**Given exercise:**
Render every line of the entries below as a JSON list of strings, one string per line, and omit blank lines.

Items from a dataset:
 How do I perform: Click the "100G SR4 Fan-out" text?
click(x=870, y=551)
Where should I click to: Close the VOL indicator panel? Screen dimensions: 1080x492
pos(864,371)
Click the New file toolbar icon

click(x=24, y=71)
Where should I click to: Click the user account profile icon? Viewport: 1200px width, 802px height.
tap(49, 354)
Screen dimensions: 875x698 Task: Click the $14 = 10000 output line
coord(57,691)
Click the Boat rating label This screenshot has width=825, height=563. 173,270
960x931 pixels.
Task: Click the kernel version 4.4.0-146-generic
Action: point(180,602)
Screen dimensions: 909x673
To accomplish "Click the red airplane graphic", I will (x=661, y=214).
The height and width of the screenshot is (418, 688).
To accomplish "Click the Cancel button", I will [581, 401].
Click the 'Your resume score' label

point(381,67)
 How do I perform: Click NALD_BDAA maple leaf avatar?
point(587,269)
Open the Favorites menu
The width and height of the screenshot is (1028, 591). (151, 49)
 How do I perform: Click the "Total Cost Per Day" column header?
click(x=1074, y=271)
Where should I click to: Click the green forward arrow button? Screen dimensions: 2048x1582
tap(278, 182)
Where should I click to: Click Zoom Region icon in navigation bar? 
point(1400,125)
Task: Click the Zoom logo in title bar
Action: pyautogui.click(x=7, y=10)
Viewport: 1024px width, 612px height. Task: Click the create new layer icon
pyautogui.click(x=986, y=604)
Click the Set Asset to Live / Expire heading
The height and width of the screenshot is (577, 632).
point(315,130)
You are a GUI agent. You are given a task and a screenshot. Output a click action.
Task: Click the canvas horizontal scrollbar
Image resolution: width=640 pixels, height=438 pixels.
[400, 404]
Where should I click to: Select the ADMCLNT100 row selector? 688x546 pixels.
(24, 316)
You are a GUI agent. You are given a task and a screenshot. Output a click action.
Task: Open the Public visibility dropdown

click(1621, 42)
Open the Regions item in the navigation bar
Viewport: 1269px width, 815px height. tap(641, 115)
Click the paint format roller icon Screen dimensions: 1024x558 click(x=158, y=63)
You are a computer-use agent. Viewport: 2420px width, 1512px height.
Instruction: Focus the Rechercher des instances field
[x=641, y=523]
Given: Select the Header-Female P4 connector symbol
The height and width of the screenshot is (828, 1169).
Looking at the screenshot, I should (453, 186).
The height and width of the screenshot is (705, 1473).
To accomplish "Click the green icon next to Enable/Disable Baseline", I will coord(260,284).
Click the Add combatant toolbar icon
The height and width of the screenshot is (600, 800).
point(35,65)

**Result:**
[
  " How do I perform: Click the \"100G SR4 Fan-out\" text?",
  "click(x=870, y=551)",
  "Where should I click to: Close the VOL indicator panel? Screen dimensions: 1080x492",
  "pos(864,371)",
  "Click the New file toolbar icon",
  "click(x=24, y=71)",
  "Where should I click to: Click the user account profile icon? Viewport: 1200px width, 802px height.",
  "tap(49, 354)",
  "Screen dimensions: 875x698 Task: Click the $14 = 10000 output line",
  "coord(57,691)",
  "Click the Boat rating label This screenshot has width=825, height=563. 173,270",
  "960x931 pixels.",
  "Task: Click the kernel version 4.4.0-146-generic",
  "Action: point(180,602)",
  "Screen dimensions: 909x673",
  "To accomplish \"Click the red airplane graphic\", I will (x=661, y=214).",
  "The height and width of the screenshot is (418, 688).",
  "To accomplish \"Click the Cancel button\", I will [581, 401].",
  "Click the 'Your resume score' label",
  "point(381,67)",
  " How do I perform: Click NALD_BDAA maple leaf avatar?",
  "point(587,269)",
  "Open the Favorites menu",
  "The width and height of the screenshot is (1028, 591). (151, 49)",
  " How do I perform: Click the \"Total Cost Per Day\" column header?",
  "click(x=1074, y=271)",
  "Where should I click to: Click the green forward arrow button? Screen dimensions: 2048x1582",
  "tap(278, 182)",
  "Where should I click to: Click Zoom Region icon in navigation bar? ",
  "point(1400,125)",
  "Task: Click the Zoom logo in title bar",
  "Action: pyautogui.click(x=7, y=10)",
  "Viewport: 1024px width, 612px height. Task: Click the create new layer icon",
  "pyautogui.click(x=986, y=604)",
  "Click the Set Asset to Live / Expire heading",
  "The height and width of the screenshot is (577, 632).",
  "point(315,130)",
  "You are a GUI agent. You are given a task and a screenshot. Output a click action.",
  "Task: Click the canvas horizontal scrollbar",
  "Image resolution: width=640 pixels, height=438 pixels.",
  "[400, 404]",
  "Where should I click to: Select the ADMCLNT100 row selector? 688x546 pixels.",
  "(24, 316)",
  "You are a GUI agent. You are given a task and a screenshot. Output a click action.",
  "Task: Open the Public visibility dropdown",
  "click(1621, 42)",
  "Open the Regions item in the navigation bar",
  "Viewport: 1269px width, 815px height. tap(641, 115)",
  "Click the paint format roller icon Screen dimensions: 1024x558 click(x=158, y=63)",
  "You are a computer-use agent. Viewport: 2420px width, 1512px height.",
  "Instruction: Focus the Rechercher des instances field",
  "[x=641, y=523]",
  "Given: Select the Header-Female P4 connector symbol",
  "The height and width of the screenshot is (828, 1169).",
  "Looking at the screenshot, I should (453, 186).",
  "The height and width of the screenshot is (705, 1473).",
  "To accomplish \"Click the green icon next to Enable/Disable Baseline\", I will coord(260,284).",
  "Click the Add combatant toolbar icon",
  "The height and width of the screenshot is (600, 800).",
  "point(35,65)"
]